While the Welsh flanker, the Lions' best player in a contest that generated infinitely more tension than exhilarating rugby, will not know until tomorrow how his prospects are shaping up, there was immediate concern amongst the Lions hierarchy. They can ill afford to forfeit their leader, so soon after losing a former Lions skipper in Paul O'Connell to a broken arm.
"I've never had a hamstring injury before," said Warburton, who had to be helped off the field by two members of the Lions' medical staff. "If it was another problem with my knee, I'd understand more about it. This is new to me and I don't think the medics will make any firm diagnosis for at least 24 hours, maybe 48 hours. I'm desperate to play in Sydney. We'll just have to see how it goes."
If Warburton is ruled out of the decider, another Welsh breakaway specialist, Justin Tipuric, will be the hot favourite to win a first Lions Test cap in the back row. As for the captaincy, there will be only one candidate: the great Irish centre Brian O'Driscoll, now on his fourth and final tour and the emotional centrepiece of this squad.
Meanwhile, the citing commissioner, Glenn Newman of New Zealand, was said to be looking into a small number of incidents that may or may not result in disciplinary action.

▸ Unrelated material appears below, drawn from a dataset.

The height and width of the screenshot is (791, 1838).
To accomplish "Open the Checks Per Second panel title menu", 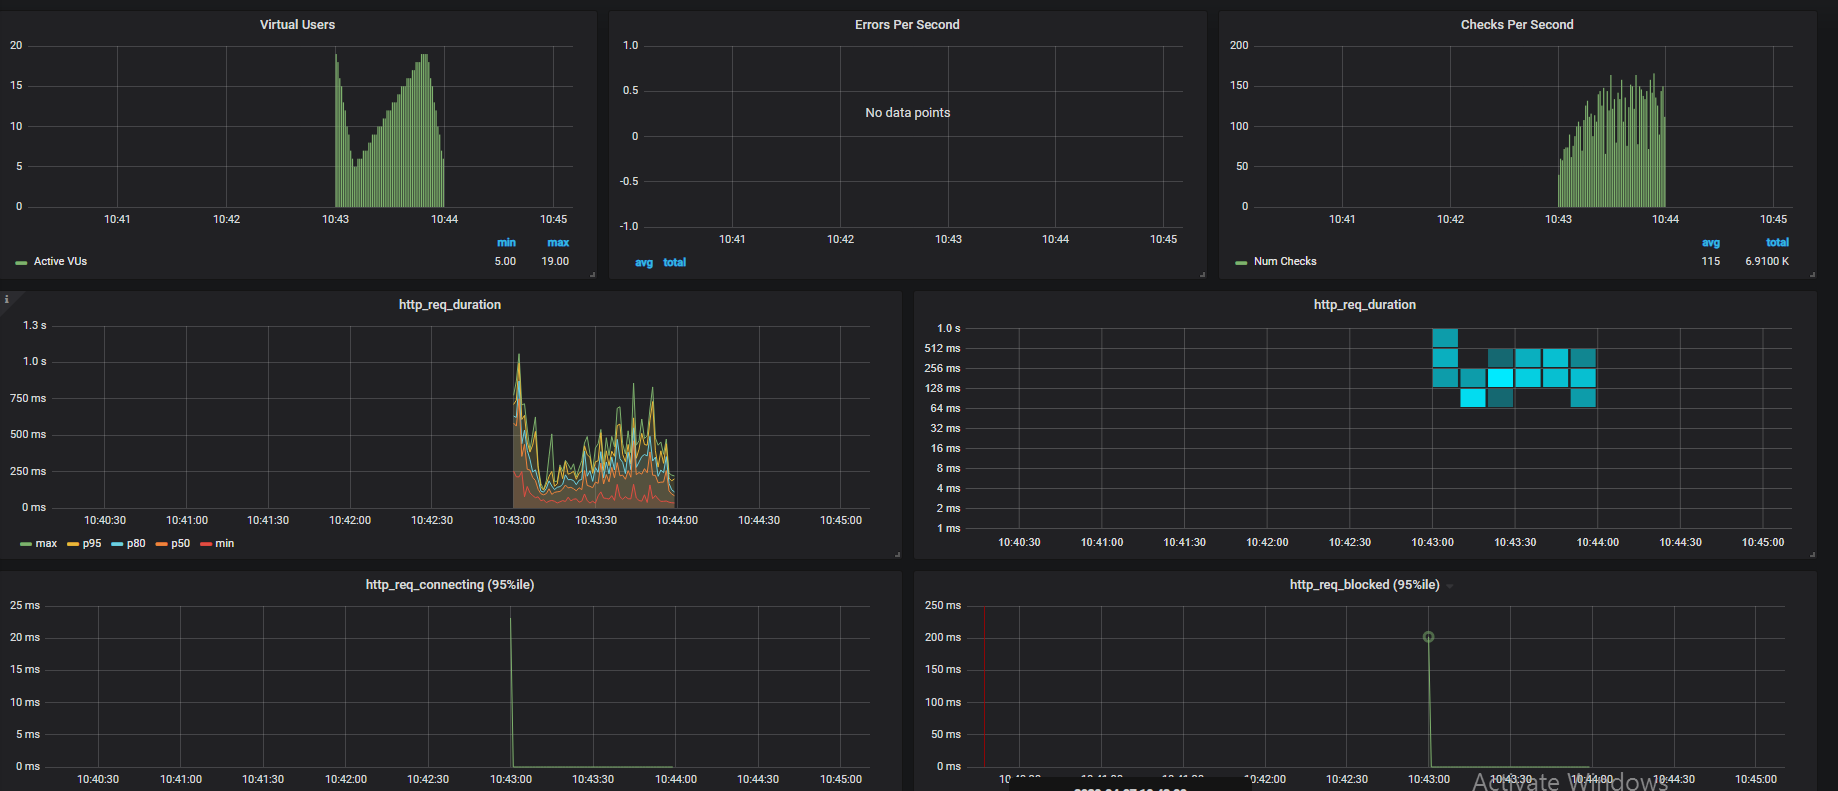I will [1516, 25].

The most obvious one concerned the Lions prop Mako Vunipola, who made contact with Adam Ashley-Cooper – scorer of the game's only try – as the Wallaby centre chased a first-half restart. Ashley-Cooper was left on the ground, with the Australians claiming he had been illegally charged.
Warren Gatland, the Lions' head coach, did his best to put on a brave face and showered sympathy on the full-back Leigh Halfpenny, who missed a long and wickedly difficult penalty with the last kick of the game – a kick that would have rendered the Sydney Test irrelevant.
"I've seen Leigh kick them from there before," Gatland said, "but he just didn't strike that one well enough. He understood the significance of the shot, he had a chance to be a hero in that moment and he's disappointed he missed, but I don't think I'll have to do anything to pick him up. He's such a professional and he's still kicking incredibly well.
"He failed with two long kicks out there, the first of which hit the crossbar, and that's the difference at this level. But actually, I think losing Sam was the blow that really hurt us. His injury forced us to reshuffle things in a way we hadn't planned."